Hal ini diketahui prabu Brawijaya, dan beliau mengalami kesedihan yang
mendalam. Dari sini lah kreasi lagu-lagu gamelan diciptakan untuk menghibur
prabu Brawijaya.[8]
Dalam abad ke 14 agama Islammulai berkembang di Tanah
Jawa, para pemuka agama Islam itu disebut wali. Wali yang berada di jawa
terkenal dengan panggilan wali songo. Nama mereka masing-masing adalah Sunan
Ampel, Sunan Bonang, Sunan Giri, Sunan Kalijaga, Sunan Kudus, Sunan Gunungjati,
Sunan Muria, Syekh Maulana Magribi, Syekh
Siti Jenar. Setiap tahunnya para wali mengadakan pertemuan di kota
demak. Pertemuan itu diselenggarakan pada bulan Rabiulawal tanggal 6 sampai
tanggal 12, dan hari yang terakhir itu diselenggarakan keramaian besar untuk
merayakan hari lahir Nabi Muhammad saw.[9] Mereka
berkumpul membicarakan tentang penyebaran agama islam. Penyebaran agama islam
melalui lingkungan kerajaan dan adat istiadatnya.
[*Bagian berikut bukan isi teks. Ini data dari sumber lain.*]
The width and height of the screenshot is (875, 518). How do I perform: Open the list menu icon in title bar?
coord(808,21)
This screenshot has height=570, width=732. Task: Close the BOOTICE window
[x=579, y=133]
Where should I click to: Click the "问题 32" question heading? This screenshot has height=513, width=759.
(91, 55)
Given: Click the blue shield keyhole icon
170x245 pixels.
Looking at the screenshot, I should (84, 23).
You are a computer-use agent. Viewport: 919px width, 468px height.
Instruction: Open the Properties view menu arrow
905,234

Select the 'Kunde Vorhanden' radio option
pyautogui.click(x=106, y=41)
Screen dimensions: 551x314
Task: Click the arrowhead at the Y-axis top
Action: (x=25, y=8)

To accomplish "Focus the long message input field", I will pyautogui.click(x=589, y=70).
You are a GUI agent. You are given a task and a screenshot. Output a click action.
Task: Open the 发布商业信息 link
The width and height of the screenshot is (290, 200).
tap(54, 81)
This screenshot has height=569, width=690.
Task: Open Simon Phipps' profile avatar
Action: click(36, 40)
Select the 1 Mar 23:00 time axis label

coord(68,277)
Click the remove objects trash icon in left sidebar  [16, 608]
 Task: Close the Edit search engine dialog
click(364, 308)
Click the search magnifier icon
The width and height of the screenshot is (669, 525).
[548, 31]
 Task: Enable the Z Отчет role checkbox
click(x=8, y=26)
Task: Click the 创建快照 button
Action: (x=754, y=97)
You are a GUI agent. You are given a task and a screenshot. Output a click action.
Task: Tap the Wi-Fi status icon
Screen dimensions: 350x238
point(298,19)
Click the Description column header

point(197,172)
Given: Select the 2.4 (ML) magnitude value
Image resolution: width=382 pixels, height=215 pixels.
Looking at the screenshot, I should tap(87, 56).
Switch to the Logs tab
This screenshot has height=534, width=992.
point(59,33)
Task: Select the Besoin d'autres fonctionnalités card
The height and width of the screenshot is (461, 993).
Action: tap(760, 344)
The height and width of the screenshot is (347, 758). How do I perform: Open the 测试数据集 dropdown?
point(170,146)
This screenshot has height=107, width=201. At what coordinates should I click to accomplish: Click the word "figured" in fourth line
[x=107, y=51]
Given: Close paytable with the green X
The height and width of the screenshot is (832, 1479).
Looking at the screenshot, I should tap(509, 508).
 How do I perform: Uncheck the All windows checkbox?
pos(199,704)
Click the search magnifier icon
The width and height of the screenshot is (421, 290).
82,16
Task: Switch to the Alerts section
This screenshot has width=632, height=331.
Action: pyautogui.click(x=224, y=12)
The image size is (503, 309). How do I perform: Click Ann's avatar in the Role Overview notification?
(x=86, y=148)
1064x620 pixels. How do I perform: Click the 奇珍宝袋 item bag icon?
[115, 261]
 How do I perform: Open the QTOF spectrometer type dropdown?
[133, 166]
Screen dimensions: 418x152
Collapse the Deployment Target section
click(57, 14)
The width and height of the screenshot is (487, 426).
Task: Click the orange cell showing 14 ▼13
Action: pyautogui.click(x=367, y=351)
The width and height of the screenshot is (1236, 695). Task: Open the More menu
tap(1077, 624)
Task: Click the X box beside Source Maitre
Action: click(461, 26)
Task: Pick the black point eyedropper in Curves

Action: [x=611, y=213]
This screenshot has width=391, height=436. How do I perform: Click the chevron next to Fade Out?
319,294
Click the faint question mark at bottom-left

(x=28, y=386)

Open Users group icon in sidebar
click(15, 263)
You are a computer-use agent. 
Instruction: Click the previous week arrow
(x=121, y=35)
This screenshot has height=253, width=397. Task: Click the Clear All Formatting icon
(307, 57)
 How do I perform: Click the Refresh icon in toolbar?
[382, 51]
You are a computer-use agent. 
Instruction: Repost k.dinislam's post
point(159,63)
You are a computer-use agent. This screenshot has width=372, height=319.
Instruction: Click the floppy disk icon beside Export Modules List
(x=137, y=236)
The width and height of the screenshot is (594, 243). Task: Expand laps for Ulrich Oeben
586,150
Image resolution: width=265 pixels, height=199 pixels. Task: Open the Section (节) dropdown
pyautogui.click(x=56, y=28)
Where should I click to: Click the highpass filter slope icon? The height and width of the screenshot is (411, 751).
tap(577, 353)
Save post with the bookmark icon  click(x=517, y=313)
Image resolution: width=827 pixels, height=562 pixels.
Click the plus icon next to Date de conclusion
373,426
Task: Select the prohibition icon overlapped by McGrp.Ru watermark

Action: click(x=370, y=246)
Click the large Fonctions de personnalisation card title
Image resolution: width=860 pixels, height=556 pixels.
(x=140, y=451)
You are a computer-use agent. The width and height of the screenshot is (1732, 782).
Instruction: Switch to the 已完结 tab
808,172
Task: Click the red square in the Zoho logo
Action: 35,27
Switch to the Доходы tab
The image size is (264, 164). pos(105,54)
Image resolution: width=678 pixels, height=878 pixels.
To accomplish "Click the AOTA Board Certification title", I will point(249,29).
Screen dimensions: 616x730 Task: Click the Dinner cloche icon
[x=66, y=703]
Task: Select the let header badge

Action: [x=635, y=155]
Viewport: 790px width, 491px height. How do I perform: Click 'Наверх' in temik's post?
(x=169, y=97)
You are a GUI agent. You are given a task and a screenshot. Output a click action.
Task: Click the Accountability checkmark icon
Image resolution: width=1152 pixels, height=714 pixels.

Kerajaan pertama islam yaitu Demak yang berpusat di kota
Demak. Nama Demak yang beribu kota Bintaro yang berlangsung dari tahun
1478-1549. Raden Patah adalah pendirinya sekaligus Kesultanan pertama di
Kesultanan Demak.[10]
Usaha penyebaran agama Islam semakin kuat. Kesukaran yang mereka rasakan saat
menyebarkan agama Islam adalah masyarakat yang masih fanatik terhadap budaya dan
adat istiadat.
Para wali mengetahui bahwa para rakyat dari kerajaan
Majapahit masih lekat dengan kesenian dan kebudyaan anatara lain gemar akan
bunyi gamelan dan keramaian-keramaian yang bersifat keagamaan. Atas saran
Kanjeng Sunan Kalijaga para wali membuat peringatan Maulid Nabi Muhammad SAW
dengan cara yang disesuaikan adat istiadat rakyat pada waktu itu salah satunya
dengan gamelan. Dalam hal ini penyebaran islam tidak lagi menggunakan rebana
melainkan alat musik setempat.[11]
Untuk memperingati perayaan itu maka ditempatkanlah
gamelan Kyai Sekati di halaman masjid. Gamelan ini dipukul bertalu-talu tidak
berhenti mula-mula dengan irama dengan irama dengan suara lembut lama kelamaan
dipukul keras. Oleh karena tertarik dengan bunyi gamelan, orang-orang dari
berbagai penjuru berduyung-duyung ke pusat kota sehingga membuat alun-alun
kerajaan Demak menjadi ramai. Keramaian itulah yang kemudian disebut Sekaten
dan yang sampai sekarang masih dilestarikan. Smentara itu, para wali bergantian
memberikan wejangan ajaran Islam di mimbar yang didirikan di depan gapura
masjid. Orang yang datang diperbolehkan masuk ke serambi masjid, tetapi harus
terlebih dahulu mengucapkan syahadatain yang dalam bahasa Jawa disebut syahadat
kalimah loro.[12]
Dalam upacara Sekaten terdapat pula prosesi Grebeg Maulud
yaitu upacara tradisional yang berwujud iringan gunungan. Gunungan tersebut
tebuat dan berisi nasi dengan dilengkapi bermacam-macam jenis lauk-lauk yang
kemudian dibagi kepada masyarakat. Para wali penganjur agama Islam tahu bahwa
tidak mudah usaha untuk mengikis habis cara hidup dan adat-istiadat maka demi
berkembangnya agama Islam upacara dan saji-sajian masih dilestarikan sedangkan
arti dan tujuannya diarahkan ke ajaran Islam.[13]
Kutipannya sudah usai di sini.